- Born: 1980 (age 45–46) Yugoslavia
- Known for: Architectural research

= Dubravka Sekulić =

Professor, author and architect (born 1980)

Dubravka Sekulić (Serbian Cyrillic: Дубравка Секулић) is a professor, author and architect. Since 2016, she has taught at the "Institute of Contemporary Art", which is part of the Graz University of Technology in Austria. She is known for writing about privatization and its consequences on Belgrade's urban planning, stating that public space ought to be ".. a resource whose development should bring equality, not the basis for profit making". Her main field of research examines how modern cities change within the framework of spatial, legal and economic modalities.

==Biography==
Sekulić was born in Niš, Yugoslavia and studied architecture at the University of Belgrade. She also studied design at the Jan van Eyck Academie in Maastricht. Starting in 2003, she began working as a teaching assistant with professor Ivan Kucina, for the Faculty of Architecture at the University of Belgrade. Many of her projects there involved dealing with architecture schools from around the world. She also focused on cataloging buildings that are located in Belgrade. In 2007, she participated in a project headed by Srdjan Jovanovic Weiss, at the "New Media Center_kuda.org" in Novi Sad, Serbia. In 2008, she was part of an exchange program between the same Novi Sad center and Germany's Akademie Schloss Solitude. That same year, she also investigated the effects of cultural dynamics on department stores in Serbia.

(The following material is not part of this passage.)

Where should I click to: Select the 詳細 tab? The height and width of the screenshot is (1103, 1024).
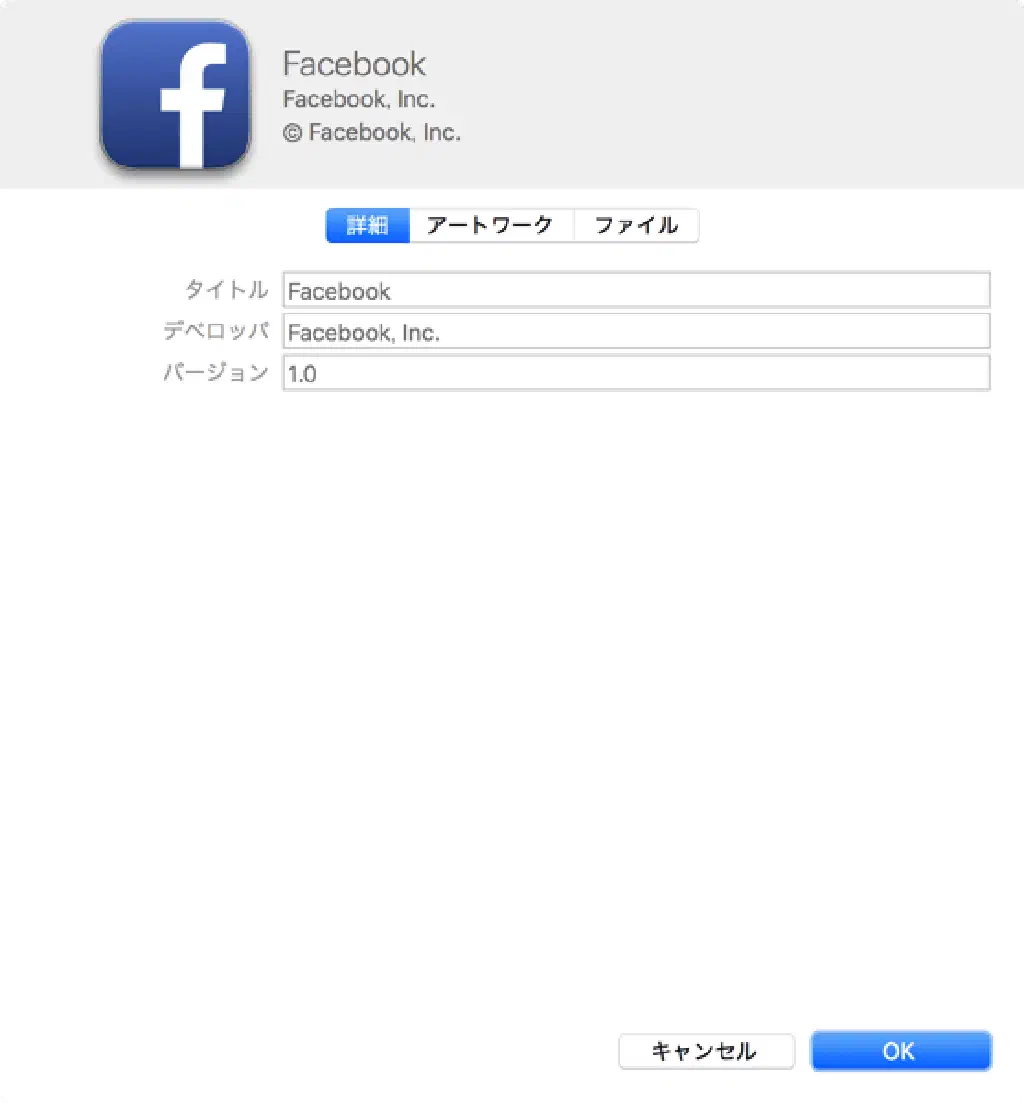[x=367, y=225]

Sekulić has also curated several architecture exhibits in Belgrade and Zagreb. Her 2012 exhibition at Belgrade's Museum of Contemporary Art dealt with Yugoslavia's influence on African construction and was called "Three points of Support: Zoran Bojović, the Architect". The exhibit also became the basis of her doctorate, which she undertook the following year. She became a PhD fellow at the Swiss "Institute for History and Theory of Architecture", which is part of ETH Zurich university.

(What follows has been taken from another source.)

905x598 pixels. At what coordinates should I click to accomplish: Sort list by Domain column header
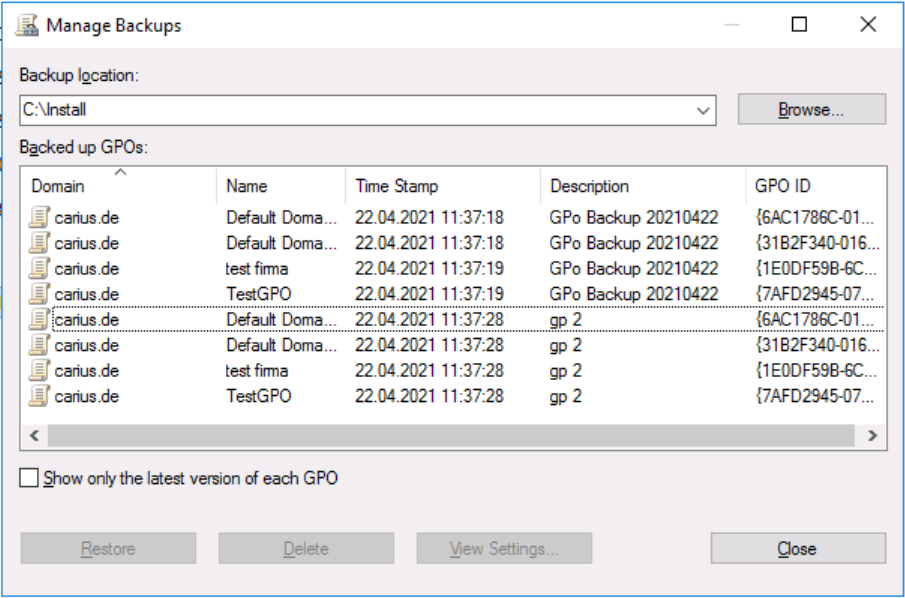[x=119, y=186]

Part of her PhD project, Sekulić authored the 2013 work entitled "Constructing Nonalignment: The Work of Yugoslav Construction Companies in the Third World 1961-1989". She also wrote the book "Glotz nicht so romantisch! : on Extralegal Space in Belgrade", while living in the Netherlands. Additionally she is a co-author of the volume "Surfing the Black : Yugoslav Black Wave Cinema and its Transgressive Moments". She contributed to the collection of essays, "Nadogradnje – Urban Self-Regulation in Post-Yugoslav Cities", which was cited by Dezeen and ArchDaily as being one of the top architecture books of 2016.

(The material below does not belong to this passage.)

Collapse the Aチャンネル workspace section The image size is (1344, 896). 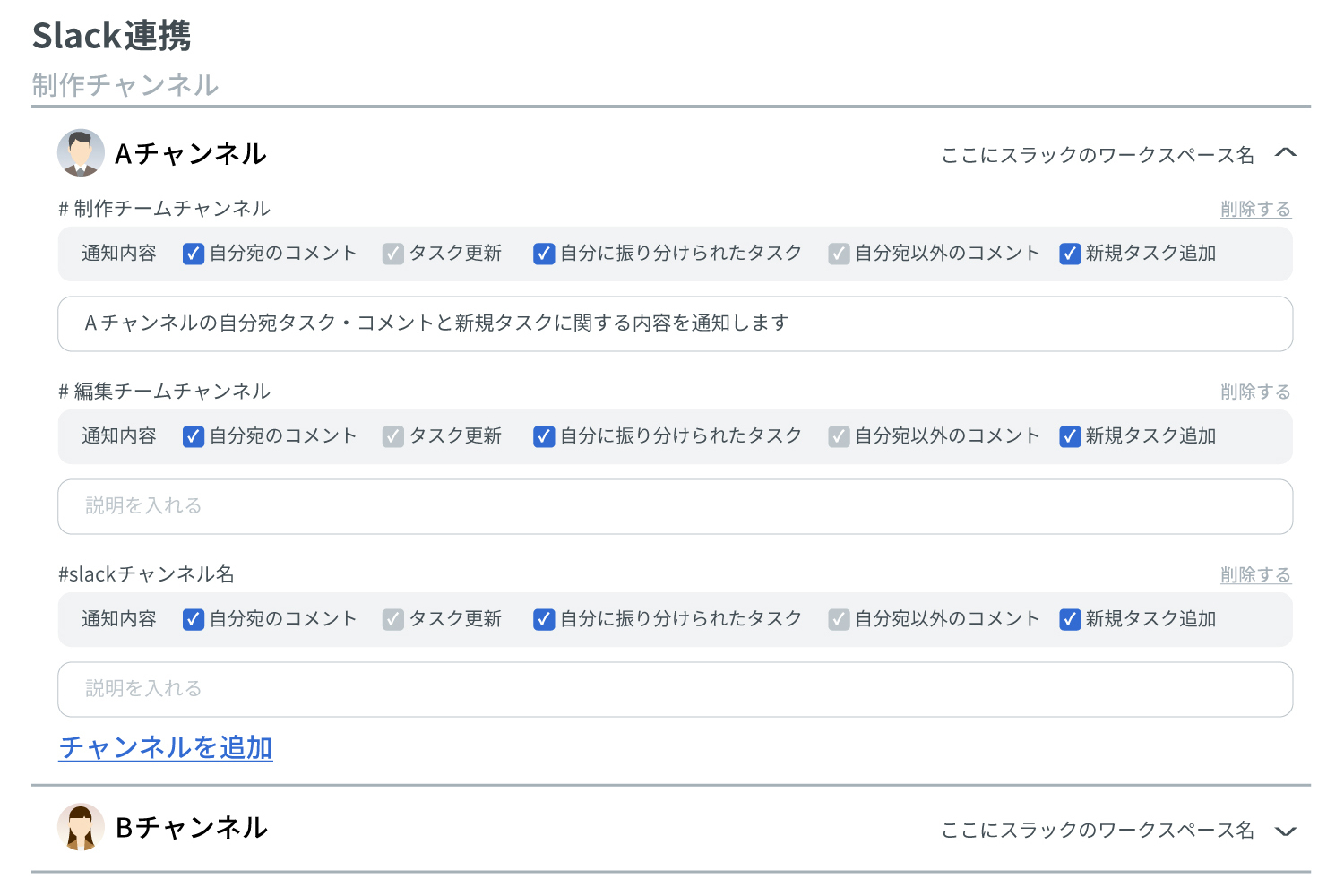coord(1286,153)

Sekulić is a frequent lecturer, speaking at various conferences such as the 2017 symposium on Austrian writer Ernst Fischer. Regarding the effect of laws on public place, her presentation "How to Code Urban commons" was given in 2018 at the Architectural Association in London, England. She was also one of the presenters at the 2018 Venice Biennale of Architecture that took place in Italy. Sekulić is an amateur librarian helping in maintenance of feminist and space-race related literature in public libraries.